Skill challenges can ruin the flow of the game at times, especially if you have to state each time you are in a skill challenge and then dole out which skills are appropriate to use. What I do is use two differently colored poker chips. After describing the scene for the players, the first player to act becomes the first of each round. Once the player has acted there are three possible outcomes.

1) A yellow chip is added to the table, indicating success and that they are in a skill challenge.
2) A blue chip is added to the table, indicating failure and that they are in a skill challenge.
3) The player decided to aid a friend, in which case 1 and 2 are just delayed.

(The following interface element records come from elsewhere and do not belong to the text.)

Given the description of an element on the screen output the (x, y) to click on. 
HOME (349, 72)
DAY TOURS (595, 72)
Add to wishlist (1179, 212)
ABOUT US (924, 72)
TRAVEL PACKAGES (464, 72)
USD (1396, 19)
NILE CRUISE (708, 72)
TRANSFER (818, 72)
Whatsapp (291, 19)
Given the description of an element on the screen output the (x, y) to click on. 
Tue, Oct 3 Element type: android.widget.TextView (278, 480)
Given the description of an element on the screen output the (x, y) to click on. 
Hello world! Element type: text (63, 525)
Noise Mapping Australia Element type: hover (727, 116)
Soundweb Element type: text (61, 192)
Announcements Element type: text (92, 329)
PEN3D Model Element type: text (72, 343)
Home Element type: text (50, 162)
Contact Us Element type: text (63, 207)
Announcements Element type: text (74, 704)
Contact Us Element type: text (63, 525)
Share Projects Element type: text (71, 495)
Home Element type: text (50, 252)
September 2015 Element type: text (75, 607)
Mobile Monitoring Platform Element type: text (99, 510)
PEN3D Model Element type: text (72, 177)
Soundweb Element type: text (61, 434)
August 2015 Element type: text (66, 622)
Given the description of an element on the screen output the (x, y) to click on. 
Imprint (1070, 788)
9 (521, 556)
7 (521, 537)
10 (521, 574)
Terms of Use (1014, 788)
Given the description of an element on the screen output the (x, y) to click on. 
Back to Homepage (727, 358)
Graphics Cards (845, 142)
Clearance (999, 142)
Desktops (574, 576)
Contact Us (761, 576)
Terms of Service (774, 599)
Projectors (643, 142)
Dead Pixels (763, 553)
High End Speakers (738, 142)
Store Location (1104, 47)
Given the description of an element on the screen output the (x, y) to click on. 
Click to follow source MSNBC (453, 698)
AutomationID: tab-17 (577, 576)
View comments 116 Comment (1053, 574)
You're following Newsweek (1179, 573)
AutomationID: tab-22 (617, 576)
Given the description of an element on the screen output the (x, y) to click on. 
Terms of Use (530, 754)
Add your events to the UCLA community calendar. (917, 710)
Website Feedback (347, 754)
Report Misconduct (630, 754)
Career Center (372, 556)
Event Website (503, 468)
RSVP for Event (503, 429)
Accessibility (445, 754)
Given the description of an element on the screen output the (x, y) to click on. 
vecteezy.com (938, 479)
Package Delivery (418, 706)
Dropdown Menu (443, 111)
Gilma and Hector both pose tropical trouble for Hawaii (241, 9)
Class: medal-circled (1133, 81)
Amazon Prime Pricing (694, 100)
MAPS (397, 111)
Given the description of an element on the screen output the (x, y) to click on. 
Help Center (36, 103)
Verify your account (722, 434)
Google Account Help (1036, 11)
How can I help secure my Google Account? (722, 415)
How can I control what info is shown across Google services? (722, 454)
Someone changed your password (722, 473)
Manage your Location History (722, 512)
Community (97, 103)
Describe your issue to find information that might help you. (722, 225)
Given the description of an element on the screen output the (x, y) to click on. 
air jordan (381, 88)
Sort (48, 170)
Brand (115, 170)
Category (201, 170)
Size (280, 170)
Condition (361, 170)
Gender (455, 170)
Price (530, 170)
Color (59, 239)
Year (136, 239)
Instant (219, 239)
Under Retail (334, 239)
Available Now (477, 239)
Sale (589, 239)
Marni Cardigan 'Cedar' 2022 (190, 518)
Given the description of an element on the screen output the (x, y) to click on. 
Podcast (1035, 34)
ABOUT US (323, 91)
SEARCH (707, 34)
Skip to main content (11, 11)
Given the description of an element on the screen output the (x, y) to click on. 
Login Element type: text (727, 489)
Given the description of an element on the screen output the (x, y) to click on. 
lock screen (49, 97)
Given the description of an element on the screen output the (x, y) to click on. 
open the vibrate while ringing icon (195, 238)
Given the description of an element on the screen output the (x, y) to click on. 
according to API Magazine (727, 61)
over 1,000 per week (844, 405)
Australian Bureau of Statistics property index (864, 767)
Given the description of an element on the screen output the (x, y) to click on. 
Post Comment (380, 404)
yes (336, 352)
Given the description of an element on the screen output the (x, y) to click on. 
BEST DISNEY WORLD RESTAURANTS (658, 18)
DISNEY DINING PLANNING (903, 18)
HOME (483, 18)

The biggest problem is creating the right conditions for failure and making sure that failure means something. I've opted for a pretty basic rules set for failure, following the idea that all information is valuable and there need to be many ways to get it. An investigation game is only as good as the information presented and getting stumped because they failed one challenged and missed crucial information just plain isn't fun. This means that there has to be penalties without stopping the actual game story. This list is what I have used so far.

1) Each scene has two failure limits. The first failure limit indicates that the difficulty of the encounter has decreased, lowering the party's overall XP reward. The second indicates that the scene ends and the group has to move on elsewhere for information.

2) The party receives incomplete information as the scene ends. This has almost always lead to a fight scene as the party was lead into the mastermind's devious trap. Usually the fight reward is the rest of the information or at least additional information that might lead to another skill challenge.



3) Punishment as it is recommended in the DMG. This actually isn't bad. Players lose healing surges, they become distracted lowering their initiative for the next fight, etc. These are all acceptable actions that show the consequences of failure without really stopping the investigation.

4) Missed information results in a harder encounter down the line as a result of the missed information, prior to the climax of the arc. This is always coupled with enough information during the encounter itself to reveal what was missed and how that might have been avoided.

5) Tangible rewards. A lot of scenes have specific items and treasure hidden about as rewards for doing well enough to spend actions just searching the premise. In this case, the punishment is not getting that stash of gold or potions, or even magic ritual or item. This is an easy one to use, and the players might never have a clue.

The key is that information is never the reward of the scene, just the speed at which it is gathered. This might mean adding extra encounters as the game story progresses, but that's just part of the fun an excitement running this type of game.

Give an investigation encounter a shot in a game. Who knows? The players might love it, and so might you, the person running the game.